- Text
====
Microsoft adCenter Using Matching Criteria Other than Keyword Searches to Display Ads

May 1, 2007 • 9:53 am | comments (0) by | Filed Under Microsoft Bing Ads (formerly adCenter)

Members from Search Engine Watch Forums and WebmasterWorld received troubling information from Microsoft adCenter regarding yesterday's new Terms and Conditions.

We're writing to notify you that your Microsoft adCenter Terms and Conditions are updated. The changes take effect on April 30, 2007.

Some of the key adjustments to your Terms and Conditions include:

Microsoft may use matching criteria other than keyword searches to display your advertisements. Microsoft may display your advertisements on its network of advertising channels operated by the Microsoft network of participating websites and other distribution outlets. The payment and reporting terms in your adCenter agreement have been clarified to describe your rights.

adCenter advertisers are relatively disgruntled about this "matching criteria" given the fact that it is important for them to understand the criteria being used in Microsoft's refinements. Their hard work into the PPC campaigns are being challenged by this new policy. Some are planning on terminating their agreement with MSN.

The reason that ppc is popular is because it's extremely targeted advertising - I decide which search terms / ads are working and continue to refine them. I do not want Microsoft to 'use matching criteria other than keyword searches' WITHOUT my opt-in.

No word from the adCenter rep on these new changes.

Barry offers some possible suggestions as to why Microsoft changed their Terms of Services. He told me:

This is not the first time Microsoft automatically added their advertisers to the content network program without their consent. When Microsoft launched their content network they did so by switching their advertisers into the program and then requiring them to opt out after the fact. In this case, I believe it may be similar, in that Microsoft wants to cover themselves by saying they "may" display their ads in other areas and via non-keyword searches (hence the content network and possibly via behavioral targeting methods).

That seems to fit with the sentiment at WebmasterWorld:

what it means is that they couldn't sell their content distribution, so it is now bundled into their search product. Plummeting ROI will ensue.

First they auto-opt you in to content, and you have to go in and opt out - if you are aware. Then the choice is taken away.

Discussion continues at Search Engine Watch and WebmasterWorld.
====
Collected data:

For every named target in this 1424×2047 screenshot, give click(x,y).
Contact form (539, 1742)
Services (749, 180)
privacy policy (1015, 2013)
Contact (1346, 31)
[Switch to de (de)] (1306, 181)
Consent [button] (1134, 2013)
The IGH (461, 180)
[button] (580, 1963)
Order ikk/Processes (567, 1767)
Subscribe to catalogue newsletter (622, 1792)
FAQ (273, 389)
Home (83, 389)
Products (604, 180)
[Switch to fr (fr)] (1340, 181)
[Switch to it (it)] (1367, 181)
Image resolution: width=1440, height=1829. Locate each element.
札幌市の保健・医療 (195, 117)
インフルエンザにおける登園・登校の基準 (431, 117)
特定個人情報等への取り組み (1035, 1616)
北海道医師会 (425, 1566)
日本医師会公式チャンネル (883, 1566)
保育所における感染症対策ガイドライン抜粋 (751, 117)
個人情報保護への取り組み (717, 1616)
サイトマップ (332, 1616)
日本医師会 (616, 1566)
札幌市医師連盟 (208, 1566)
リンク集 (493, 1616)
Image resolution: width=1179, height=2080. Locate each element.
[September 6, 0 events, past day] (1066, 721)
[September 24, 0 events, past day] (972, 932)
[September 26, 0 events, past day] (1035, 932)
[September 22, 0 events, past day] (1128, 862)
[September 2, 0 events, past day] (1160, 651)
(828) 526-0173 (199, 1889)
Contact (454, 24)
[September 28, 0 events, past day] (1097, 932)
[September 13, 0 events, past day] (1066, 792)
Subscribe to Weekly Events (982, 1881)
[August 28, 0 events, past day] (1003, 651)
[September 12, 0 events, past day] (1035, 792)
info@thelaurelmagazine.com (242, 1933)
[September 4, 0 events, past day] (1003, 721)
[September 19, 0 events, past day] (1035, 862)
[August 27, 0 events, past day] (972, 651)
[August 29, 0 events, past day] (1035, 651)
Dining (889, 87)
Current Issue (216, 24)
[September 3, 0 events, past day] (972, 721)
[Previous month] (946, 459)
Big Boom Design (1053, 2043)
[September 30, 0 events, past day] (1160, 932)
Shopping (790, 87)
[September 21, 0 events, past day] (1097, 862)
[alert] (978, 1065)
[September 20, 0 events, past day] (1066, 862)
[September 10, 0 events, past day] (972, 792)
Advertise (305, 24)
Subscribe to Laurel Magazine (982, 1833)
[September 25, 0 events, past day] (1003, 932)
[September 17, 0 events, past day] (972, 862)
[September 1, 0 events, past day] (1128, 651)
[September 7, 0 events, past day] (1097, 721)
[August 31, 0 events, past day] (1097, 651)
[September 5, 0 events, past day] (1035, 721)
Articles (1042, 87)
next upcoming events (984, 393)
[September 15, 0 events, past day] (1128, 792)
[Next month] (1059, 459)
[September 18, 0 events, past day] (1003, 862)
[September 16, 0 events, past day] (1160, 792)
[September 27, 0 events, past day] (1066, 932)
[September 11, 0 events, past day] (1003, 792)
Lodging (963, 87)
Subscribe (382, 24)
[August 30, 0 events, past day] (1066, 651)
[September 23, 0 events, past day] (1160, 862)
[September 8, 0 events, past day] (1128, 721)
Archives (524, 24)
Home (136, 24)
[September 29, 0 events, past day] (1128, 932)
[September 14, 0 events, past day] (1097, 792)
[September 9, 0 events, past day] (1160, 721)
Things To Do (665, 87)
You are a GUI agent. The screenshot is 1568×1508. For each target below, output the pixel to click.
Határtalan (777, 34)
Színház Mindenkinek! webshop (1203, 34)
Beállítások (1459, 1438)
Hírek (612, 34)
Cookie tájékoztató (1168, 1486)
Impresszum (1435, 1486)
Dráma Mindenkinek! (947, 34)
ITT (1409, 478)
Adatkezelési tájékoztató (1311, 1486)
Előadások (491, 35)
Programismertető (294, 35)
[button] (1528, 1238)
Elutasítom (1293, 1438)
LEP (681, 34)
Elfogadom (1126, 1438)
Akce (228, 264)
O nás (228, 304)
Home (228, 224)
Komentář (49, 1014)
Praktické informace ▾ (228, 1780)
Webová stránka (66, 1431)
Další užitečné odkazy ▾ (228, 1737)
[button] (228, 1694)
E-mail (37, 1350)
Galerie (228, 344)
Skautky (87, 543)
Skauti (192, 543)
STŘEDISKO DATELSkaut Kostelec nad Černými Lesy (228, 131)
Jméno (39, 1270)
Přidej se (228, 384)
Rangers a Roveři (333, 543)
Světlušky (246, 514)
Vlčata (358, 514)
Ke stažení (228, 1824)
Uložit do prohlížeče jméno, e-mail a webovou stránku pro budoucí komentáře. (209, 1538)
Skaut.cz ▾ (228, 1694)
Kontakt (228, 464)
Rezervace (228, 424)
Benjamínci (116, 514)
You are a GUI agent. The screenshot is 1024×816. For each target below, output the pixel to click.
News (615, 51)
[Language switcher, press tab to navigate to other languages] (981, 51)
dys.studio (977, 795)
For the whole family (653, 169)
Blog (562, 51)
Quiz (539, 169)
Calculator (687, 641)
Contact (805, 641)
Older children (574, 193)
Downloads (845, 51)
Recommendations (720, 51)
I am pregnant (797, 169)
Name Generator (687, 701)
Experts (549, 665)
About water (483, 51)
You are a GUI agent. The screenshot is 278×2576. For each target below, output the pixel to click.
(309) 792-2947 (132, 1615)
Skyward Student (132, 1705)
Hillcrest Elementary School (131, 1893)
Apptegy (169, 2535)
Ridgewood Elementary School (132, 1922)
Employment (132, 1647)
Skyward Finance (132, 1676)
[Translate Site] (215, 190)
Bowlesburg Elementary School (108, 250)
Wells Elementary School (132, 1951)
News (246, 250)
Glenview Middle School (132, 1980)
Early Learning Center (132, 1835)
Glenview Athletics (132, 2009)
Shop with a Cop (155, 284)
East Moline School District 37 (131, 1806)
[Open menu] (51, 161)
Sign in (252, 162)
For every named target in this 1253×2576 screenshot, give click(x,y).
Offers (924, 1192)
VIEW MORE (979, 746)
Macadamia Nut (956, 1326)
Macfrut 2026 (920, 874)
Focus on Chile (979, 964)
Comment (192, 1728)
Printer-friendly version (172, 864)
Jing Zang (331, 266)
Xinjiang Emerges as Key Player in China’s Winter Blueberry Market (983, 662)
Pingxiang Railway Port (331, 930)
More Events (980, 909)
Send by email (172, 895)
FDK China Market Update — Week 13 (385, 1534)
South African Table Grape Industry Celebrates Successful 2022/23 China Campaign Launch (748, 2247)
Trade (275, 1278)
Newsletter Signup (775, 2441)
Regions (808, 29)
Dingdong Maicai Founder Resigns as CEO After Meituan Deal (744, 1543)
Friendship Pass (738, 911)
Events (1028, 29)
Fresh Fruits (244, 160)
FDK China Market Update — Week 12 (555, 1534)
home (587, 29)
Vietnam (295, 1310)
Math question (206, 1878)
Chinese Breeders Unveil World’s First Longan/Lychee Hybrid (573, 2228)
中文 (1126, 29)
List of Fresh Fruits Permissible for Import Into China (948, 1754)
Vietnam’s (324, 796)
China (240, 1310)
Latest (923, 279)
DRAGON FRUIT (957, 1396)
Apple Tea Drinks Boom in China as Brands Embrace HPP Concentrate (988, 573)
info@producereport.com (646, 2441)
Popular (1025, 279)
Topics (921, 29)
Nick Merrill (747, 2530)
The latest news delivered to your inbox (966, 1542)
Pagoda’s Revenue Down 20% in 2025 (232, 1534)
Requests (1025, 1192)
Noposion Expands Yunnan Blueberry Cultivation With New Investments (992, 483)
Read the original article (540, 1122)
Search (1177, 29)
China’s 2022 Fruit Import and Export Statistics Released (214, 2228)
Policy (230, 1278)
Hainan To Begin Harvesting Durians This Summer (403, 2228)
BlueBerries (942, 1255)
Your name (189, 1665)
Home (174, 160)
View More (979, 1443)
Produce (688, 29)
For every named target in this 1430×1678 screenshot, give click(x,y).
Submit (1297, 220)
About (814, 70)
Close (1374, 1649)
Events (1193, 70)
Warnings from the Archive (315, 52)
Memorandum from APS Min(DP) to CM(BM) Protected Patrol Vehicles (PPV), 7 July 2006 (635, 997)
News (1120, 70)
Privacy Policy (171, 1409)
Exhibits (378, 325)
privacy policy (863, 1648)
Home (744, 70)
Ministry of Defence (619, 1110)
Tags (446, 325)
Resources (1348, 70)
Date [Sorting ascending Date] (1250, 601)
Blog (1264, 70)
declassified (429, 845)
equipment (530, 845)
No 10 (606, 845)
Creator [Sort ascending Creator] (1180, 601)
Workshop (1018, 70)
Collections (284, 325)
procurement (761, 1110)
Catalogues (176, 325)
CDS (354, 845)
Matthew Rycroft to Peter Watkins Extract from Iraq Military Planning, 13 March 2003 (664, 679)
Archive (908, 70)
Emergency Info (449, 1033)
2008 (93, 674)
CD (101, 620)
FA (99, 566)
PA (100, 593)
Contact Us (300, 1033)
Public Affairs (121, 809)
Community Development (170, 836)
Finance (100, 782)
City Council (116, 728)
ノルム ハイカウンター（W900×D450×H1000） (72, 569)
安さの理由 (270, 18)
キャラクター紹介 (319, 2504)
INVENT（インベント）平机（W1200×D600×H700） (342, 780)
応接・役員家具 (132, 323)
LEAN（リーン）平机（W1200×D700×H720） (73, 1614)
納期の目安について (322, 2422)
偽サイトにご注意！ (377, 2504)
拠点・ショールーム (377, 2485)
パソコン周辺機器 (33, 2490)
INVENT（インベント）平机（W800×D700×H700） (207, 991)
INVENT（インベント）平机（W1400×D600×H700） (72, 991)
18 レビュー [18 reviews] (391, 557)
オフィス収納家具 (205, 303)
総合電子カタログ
====
- Things to do
**1)** In the adCenter article, on what date did the updated Terms and Conditions take effect?
**2)** Write out the adCenter article from "May 1, 2007" up to and including "describe your rights.".
**3)** What key adjustments to the Terms and Conditions does the adCenter article quote from Microsoft's notice? List them all.

- Responses for each task
**1)** April 30, 2007.

**2)**
May 1, 2007 • 9:53 am | comments (0) by | Filed Under Microsoft Bing Ads (formerly adCenter)

Members from Search Engine Watch Forums and WebmasterWorld received troubling information from Microsoft adCenter regarding yesterday's new Terms and Conditions.

We're writing to notify you that your Microsoft adCenter Terms and Conditions are updated. The changes take effect on April 30, 2007.

Some of the key adjustments to your Terms and Conditions include:

Microsoft may use matching criteria other than keyword searches to display your advertisements. Microsoft may display your advertisements on its network of advertising channels operated by the Microsoft network of participating websites and other distribution outlets. The payment and reporting terms in your adCenter agreement have been clarified to describe your rights.

**3)**
- Microsoft may use matching criteria other than keyword searches to display your advertisements.
- Microsoft may display your advertisements on its network of advertising channels operated by the Microsoft network of participating websites and other distribution outlets.
- The payment and reporting terms in your adCenter agreement have been clarified to describe your rights.